Vollelektrische Spritzgießmaschinen

Artikel vom 7. November 2020
Spritzgießmaschinen

Die kompakten, vollelektrischen Spritzgießmaschinen sind mit besonders leistungsstarken Servomotoren ausgerüstet (Bild: Engel Austria).

Die Firma Engel, Hersteller von Spritzgießmaschinen, präsentiert eine neue Generation der vollelektrischen »e-mac«-Spritzgießmaschinenbaureihe. Laut Hersteller kombiniert die neue Reihe hohe Leistung und Energieeffizienz mit einem besonders kompakten Maschinendesign. Durch eine optimierte Kniehebelgeometrie baut das zur Markteinführung vorgestellte Modell »e-mac 265/180« um 450 mm kürzer als die bisherige 180-t-Ausführung, ohne dass der Öffnungshub verkleinert wurde.

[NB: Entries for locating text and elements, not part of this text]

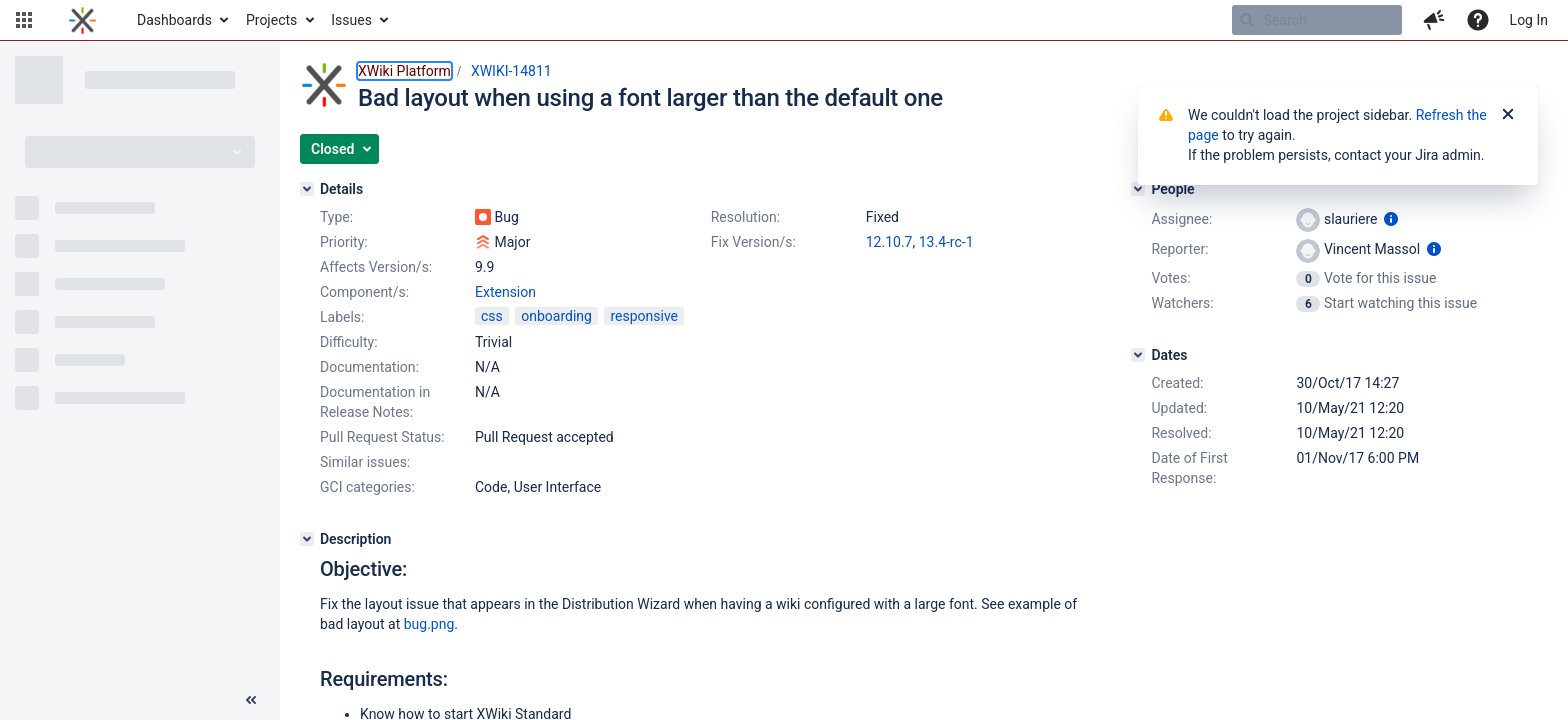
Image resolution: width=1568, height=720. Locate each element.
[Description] (307, 539)
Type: (336, 217)
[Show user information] (1391, 219)
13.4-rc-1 (946, 242)
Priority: (344, 242)
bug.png (429, 624)
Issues (351, 20)
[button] (24, 20)
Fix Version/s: (753, 242)
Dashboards (174, 20)
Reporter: (1179, 249)
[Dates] (1138, 355)
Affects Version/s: (376, 267)
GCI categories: (367, 487)
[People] (1138, 189)
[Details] (307, 189)
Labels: (342, 317)
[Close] (1508, 115)
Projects (271, 20)
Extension (505, 292)
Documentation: (369, 367)
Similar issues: (365, 462)
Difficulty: (349, 342)
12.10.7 (889, 242)
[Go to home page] (82, 20)
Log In (1529, 20)
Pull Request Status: (382, 437)
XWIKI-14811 (511, 71)
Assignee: (1181, 219)
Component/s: (364, 292)
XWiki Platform (404, 71)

Sämtliche Bewegungen werden von servoelektrischen Antrieben ausgeführt, auch die Düsenbewegung und das Auswerfen. Damit erreicht die Maschine einen sehr hohen Gesamtwirkungsgrad. Bei Bedarf lässt sich ein Servohydraulikaggregat ohne zusätzlichen Platzbedarf in den Maschinenrahmen integrieren. Das Spritzaggregat wurde im Hinblick auf eine noch höhere Dynamik von Grund auf neu entwickelt. Es steht in drei Leistungsklassen zur Verfügung, wodurch sich die Maschine genau an die jeweiligen Anforderungen anpassen lässt, um die jeweils bestmögliche Gesamteffizienz zu erzielen.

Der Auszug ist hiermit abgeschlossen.